Copy out the material between the line containing "Given: Click Space Status scrollbar up arrow" and the line containing "Looking at the screenshot, I should click(x=322, y=254).", inclusive, reproducing each line verbatim.

━━━━━━

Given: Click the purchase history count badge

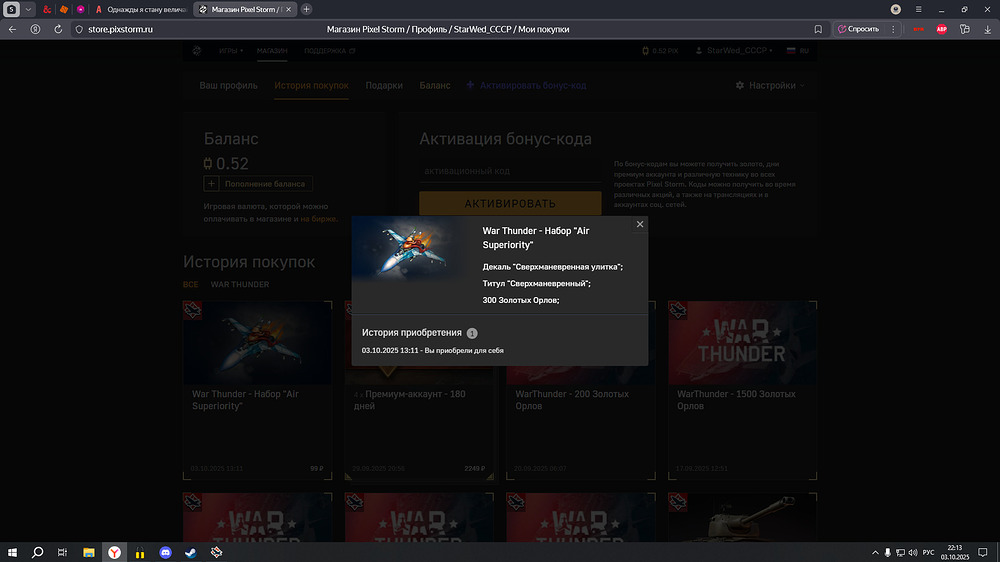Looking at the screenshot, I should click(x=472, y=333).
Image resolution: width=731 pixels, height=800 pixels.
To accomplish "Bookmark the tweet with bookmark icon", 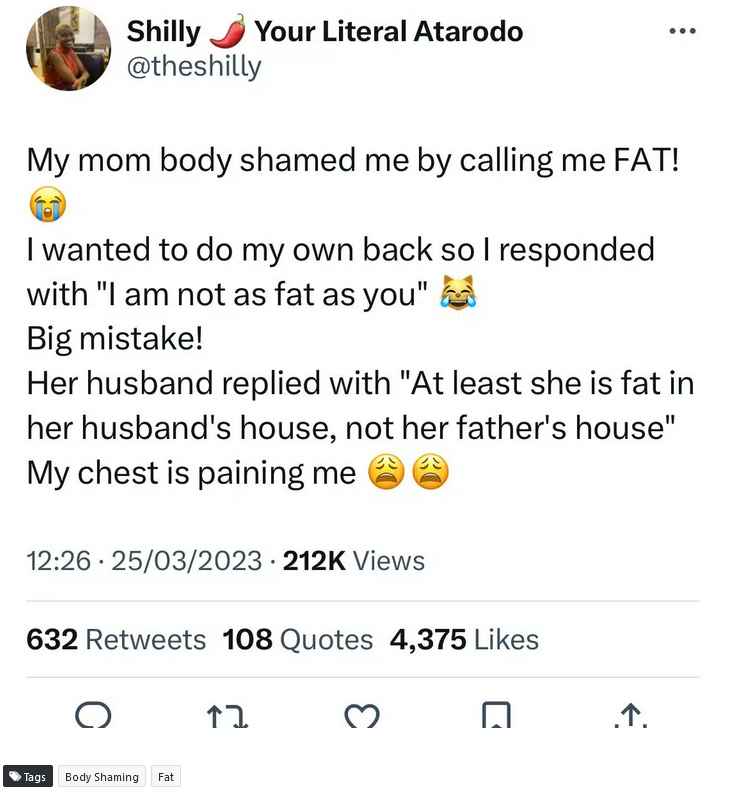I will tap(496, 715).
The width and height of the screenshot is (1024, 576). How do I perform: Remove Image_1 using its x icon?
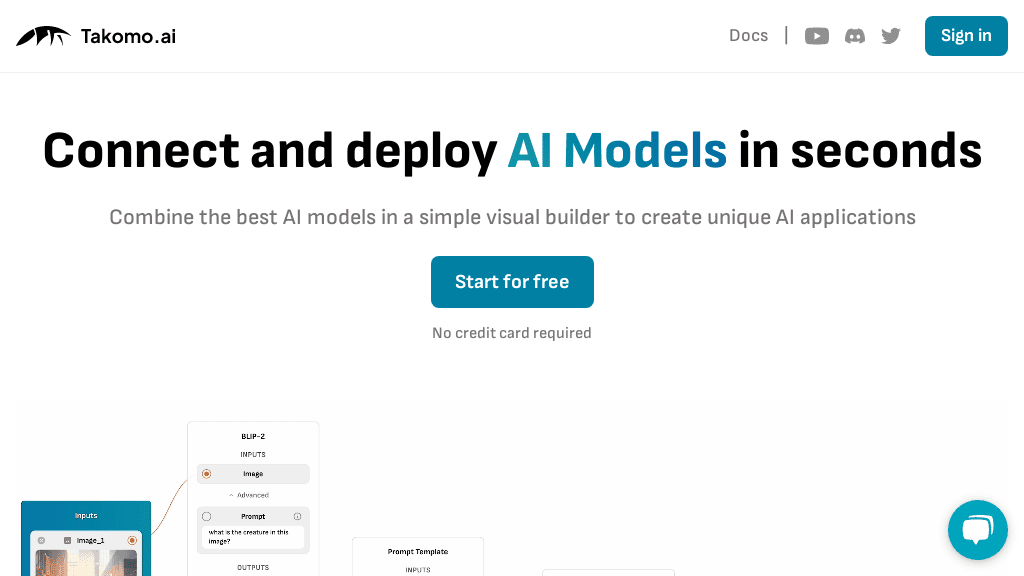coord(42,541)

━━━━━━

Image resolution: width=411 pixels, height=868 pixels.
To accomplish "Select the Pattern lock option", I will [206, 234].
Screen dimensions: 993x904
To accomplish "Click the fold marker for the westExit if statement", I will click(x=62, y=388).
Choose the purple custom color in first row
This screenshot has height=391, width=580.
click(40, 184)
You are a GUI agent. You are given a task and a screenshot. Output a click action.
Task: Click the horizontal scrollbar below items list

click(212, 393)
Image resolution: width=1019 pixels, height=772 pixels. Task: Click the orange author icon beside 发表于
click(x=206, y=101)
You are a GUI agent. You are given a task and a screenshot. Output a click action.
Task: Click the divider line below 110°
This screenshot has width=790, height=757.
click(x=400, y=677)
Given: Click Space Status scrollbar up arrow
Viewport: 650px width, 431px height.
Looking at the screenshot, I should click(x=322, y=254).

━━━━━━

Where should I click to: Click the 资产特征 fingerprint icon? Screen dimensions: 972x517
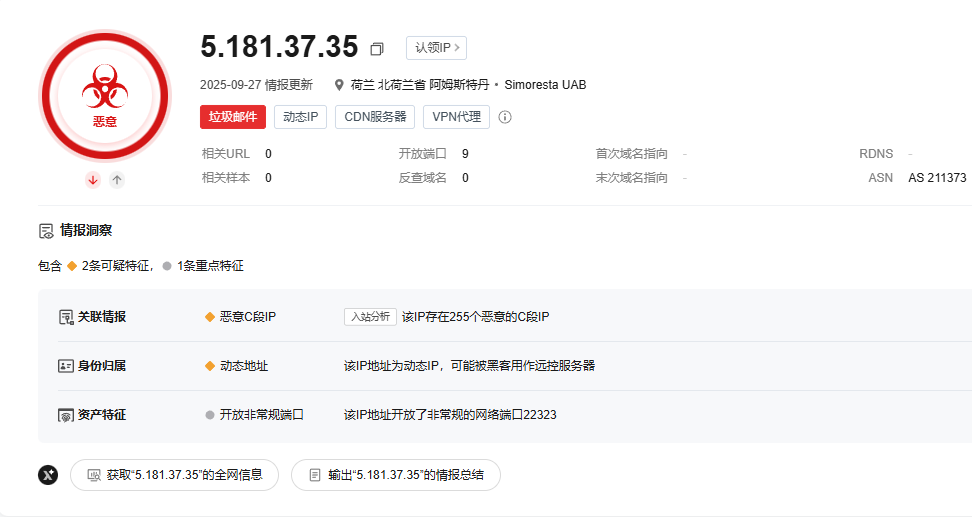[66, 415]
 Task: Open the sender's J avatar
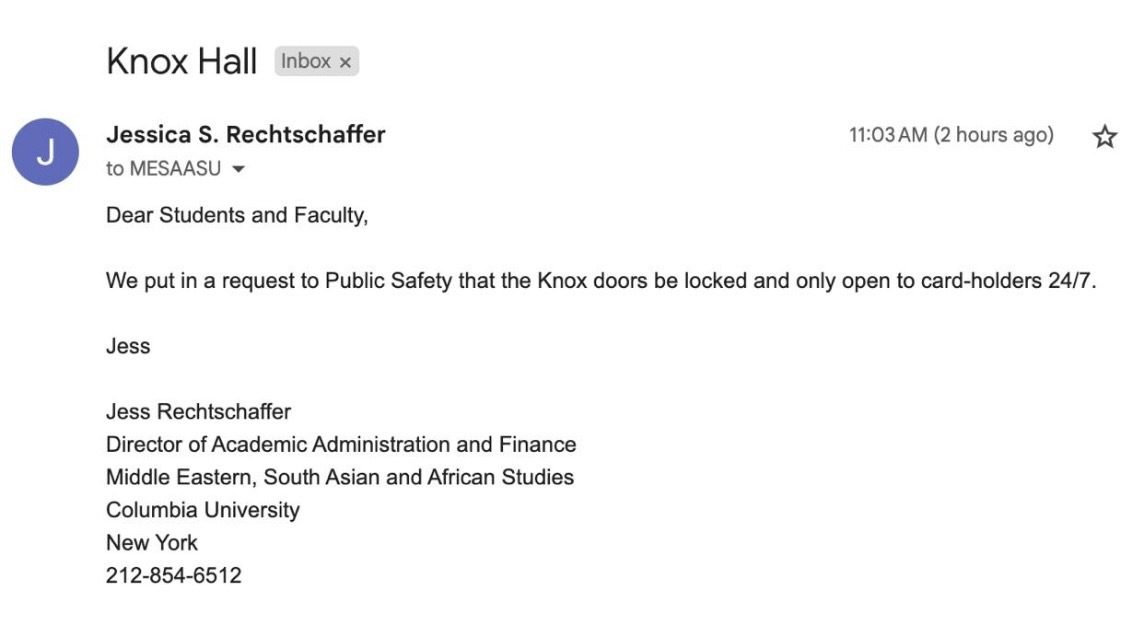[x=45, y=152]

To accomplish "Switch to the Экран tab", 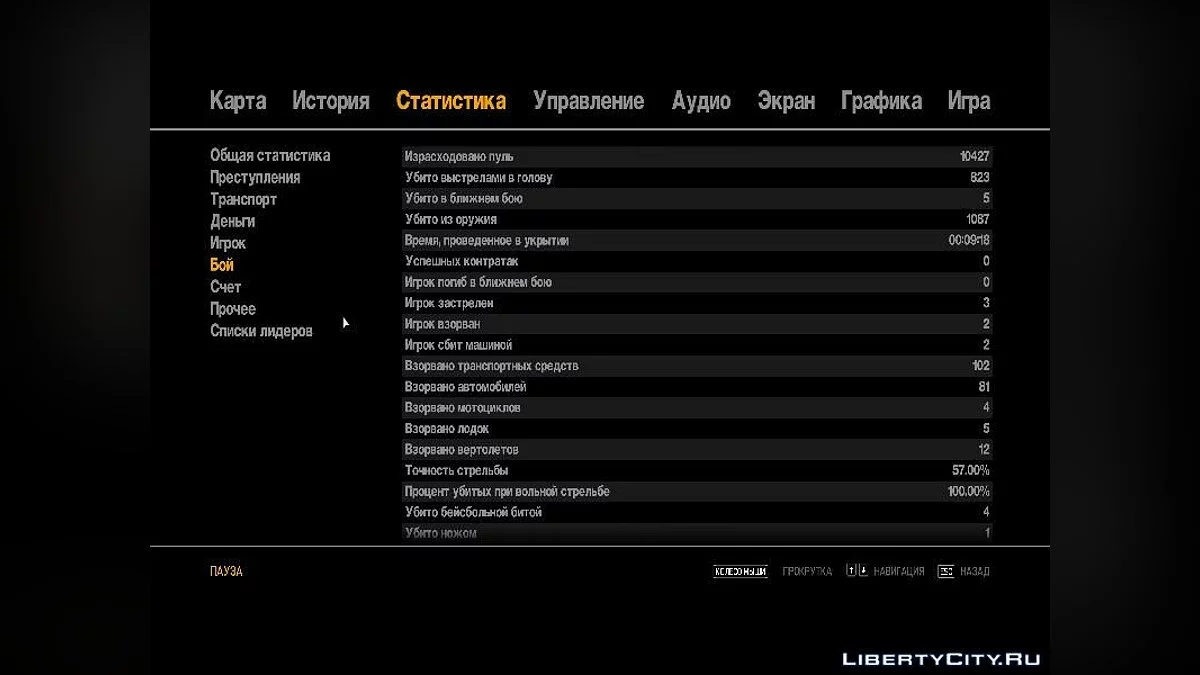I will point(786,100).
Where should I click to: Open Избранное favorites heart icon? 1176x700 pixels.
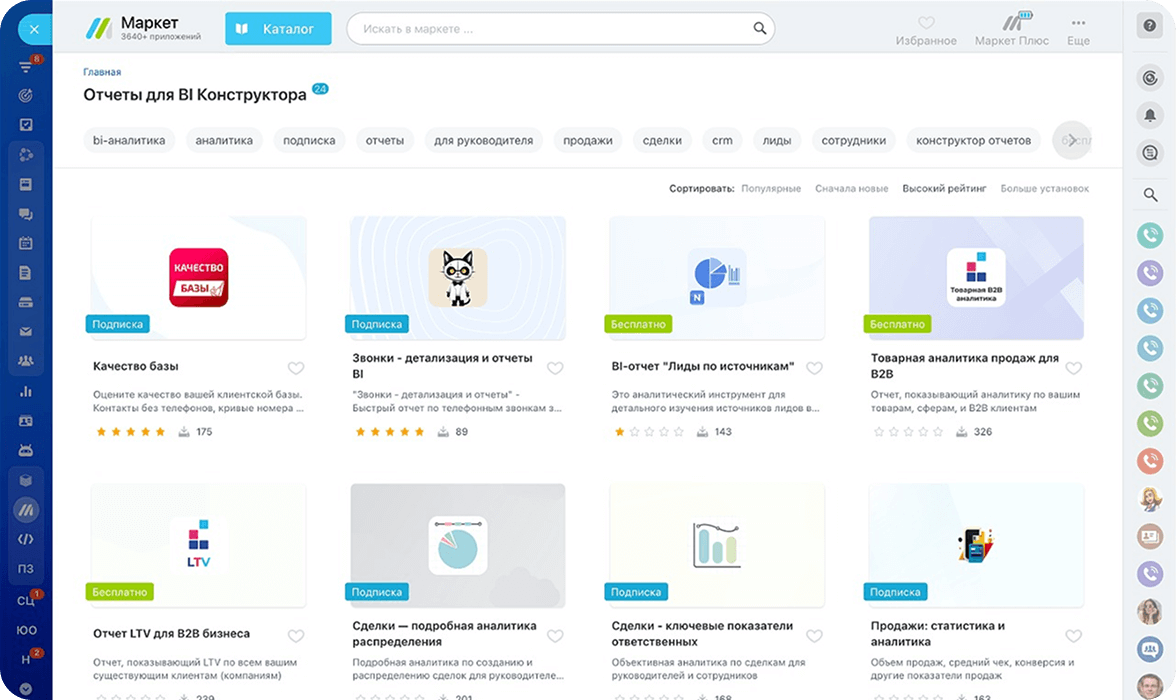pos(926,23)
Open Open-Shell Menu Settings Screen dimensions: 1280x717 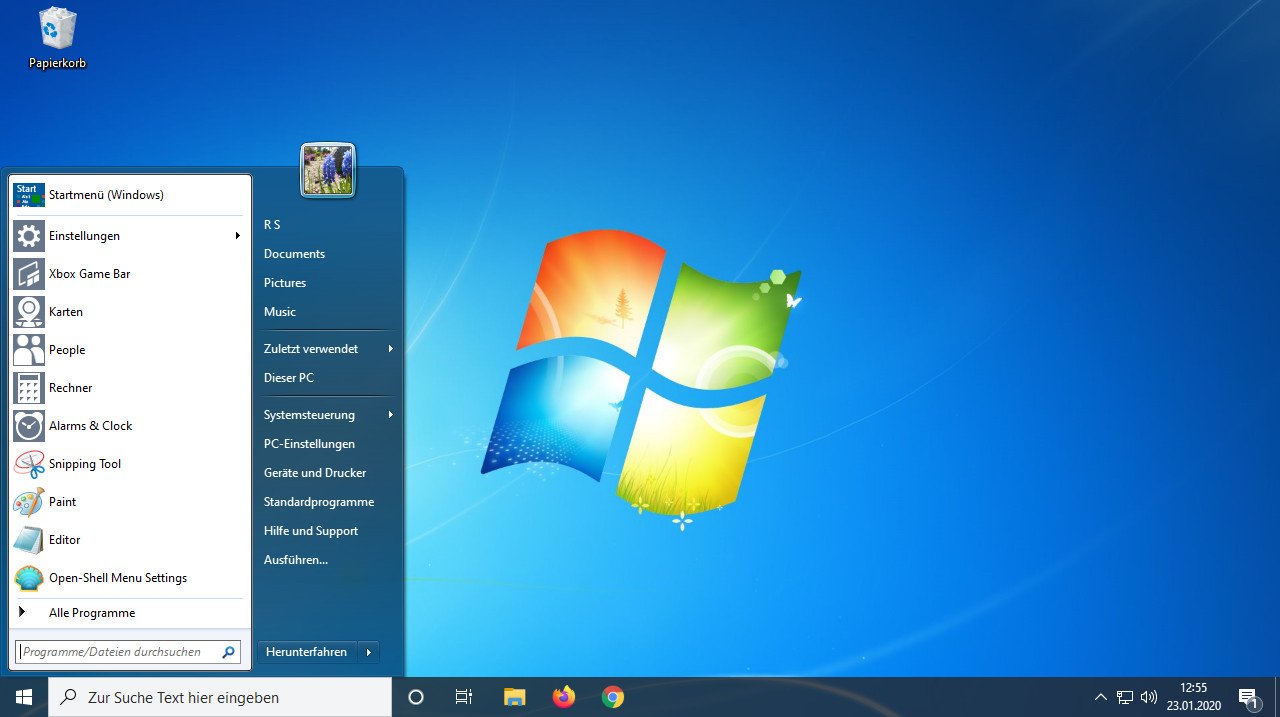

━━━━━━

Solution to the problem:
Given: Click Space Status scrollbar up arrow
Viewport: 650px width, 431px height.
Looking at the screenshot, I should click(x=322, y=254).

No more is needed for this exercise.